No conjunto de cartas depositadas na Sociedade de Geografia de Lisboa há um aviso do seu ofertante, Gago Coutinho o qual, consciente do teor das informações veiculadas (algumas pondo em causa a honra do herói) recomenda que tais cartas nunca fossem publicadas. Não há, em todo o trabalho, alguma referência a esta entidade custodiante, nomeadamente quanto à autorização tácita dos responsáveis da mesma relativamente à publicação destas cartas.
A parte dedicada à biografia de Serpa Pinto continua a perpetuar alguns dos mitos criados em torno do explorador, mitos essencialmente gizados durante o Estado Novo. As ideias de intrépido explorador, corajoso militar, caem pelo confronto ou cotejo, para utilizar uma expressão de Pinto Bravo, com outras fontes da época – que o autor não quis fazer.

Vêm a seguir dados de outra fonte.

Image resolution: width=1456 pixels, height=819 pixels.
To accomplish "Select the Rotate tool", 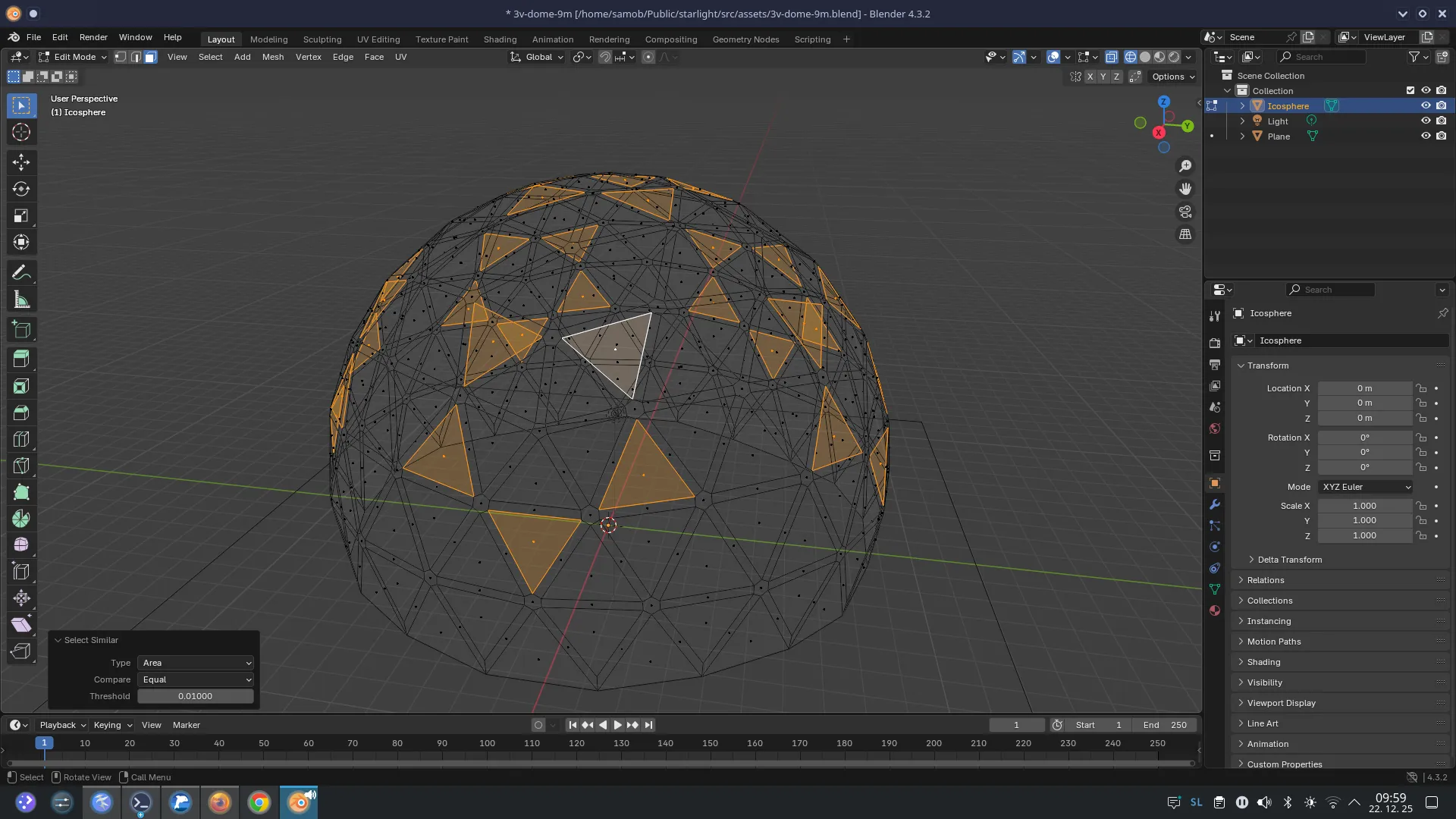I will 21,189.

Mas apenas através da leitura e interpretação das cartas publicadas temos abundante material para colocar em causa este herói.

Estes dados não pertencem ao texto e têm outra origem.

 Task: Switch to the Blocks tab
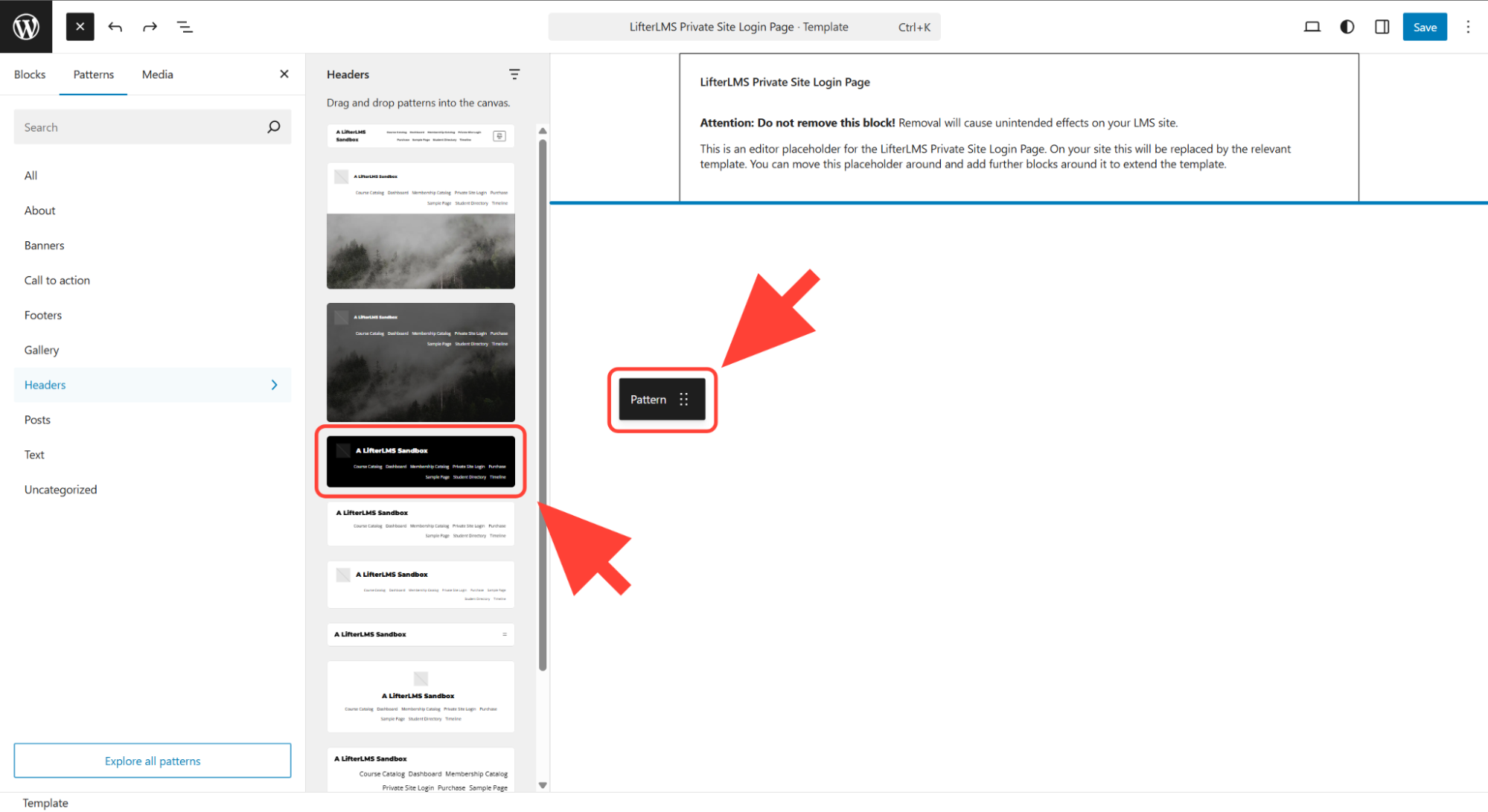click(x=30, y=74)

Percebe-se, contudo, que quer na justificação, quer na parte biográfica, Tomás Pinto Bravo, não deseja questionar a figura, tão-somente continuar a perpetuar ideias nacionalistas que, aliás, explicam o obscurecimento da figura no período a seguir a 1974. Um vazio de quase duas décadas em que pouco ou nada se escreveu sobre Serpa Pinto, apesar da abundante toponimização do país com os seus apelidos (ocorrida a seguir ao Ultimatum e entre 1933-1974). A maioria dos seus principais biógrafos (nomeadamente a sua filha) viveu durante o Estado Novo, contribuindo para construir a ideia que perpassa nesta obra, escrita em bom e claro português, mas prejudicada por constantes referências laudatórias e apologéticas, pouco recomendadas à prática historiográfica contemporânea.

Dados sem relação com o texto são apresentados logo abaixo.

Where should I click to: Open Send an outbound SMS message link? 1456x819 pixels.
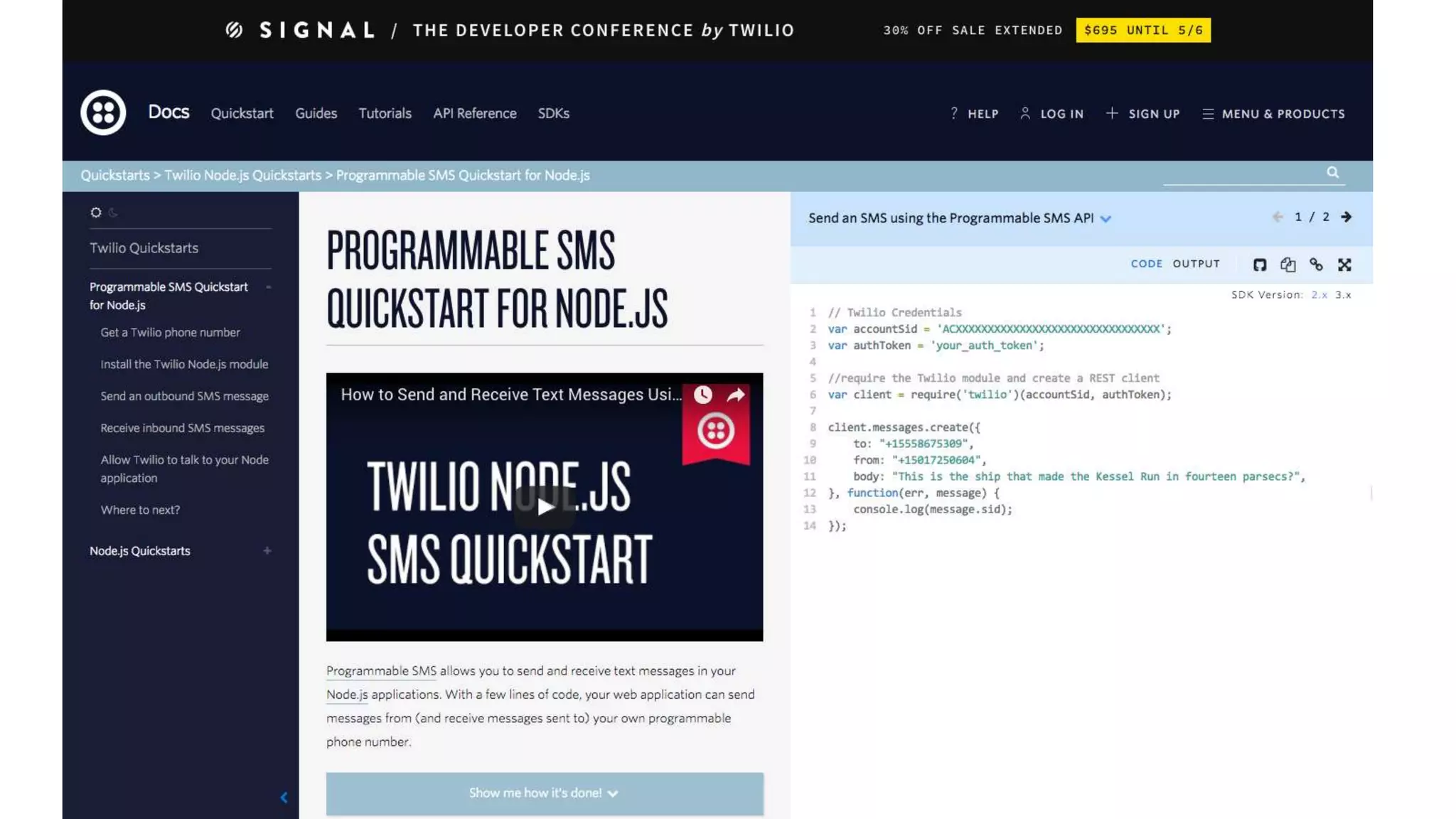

Finalmente, e terminadas estas apreciações, o título do livro não corresponde ao principal objectivo da obra. Não estamos perante uma antologia em strictō sēnsū, pois o autor não escolhe entre um corpus já publicado, cartas com que construa uma referência às campanhas de África. A sua tentativa de publicar o maior número de documentos epistolográficos mereceria não o título de antologia, mas o de colecção ou o de compilação. Temos dúvidas, também, quanto às palavras «relações» e «confidências» – a existirem, nas cartas, o autor as não apresenta deixando para o leitor o trabalho de as encontrar. Supomos que tenha sido um truque editorial para aumentar a estimular a venda da obra. A este propósito, lamentamos que a INCM não faça uma criteriosa revisão das obras que entende publicar sob a sua chancela, evitando alguns dos erros aqui elencados.
Edição escorreita e asseada, vale pela contribuição de coligir documentos epistolográficos sobre um período particularmente importante a nível diplomático, no qual Serpa Pinto participou e cujos atos ajudaram a conduzir. Contudo, a excessiva personalização e idolatria da figura e do seu tempo têm deturpado, quer os estudos biográficos, quer a leitura das cartas que agora se publicam, até os (abusivos) títulos acrescentados por Pinto Bravo, nos conduzem a um enviesamento romântico e literário dos documentos.
Mais uma vez perdeu-se a oportunidade para discutir o tom colonialista da obra de Serpa Pinto, que os tempos já não justificam.
Impõe-se, aliás, e cada vez mais, utilizar a História, para o que serve socialmente, coligir e criticar, discutir e interpretar. Uma História apologética, saudosista, só beneficia um doloroso prolongamento, no tempo, de práticas e visões pouco saudáveis.
Professor. Universidade do Porto. Portugal.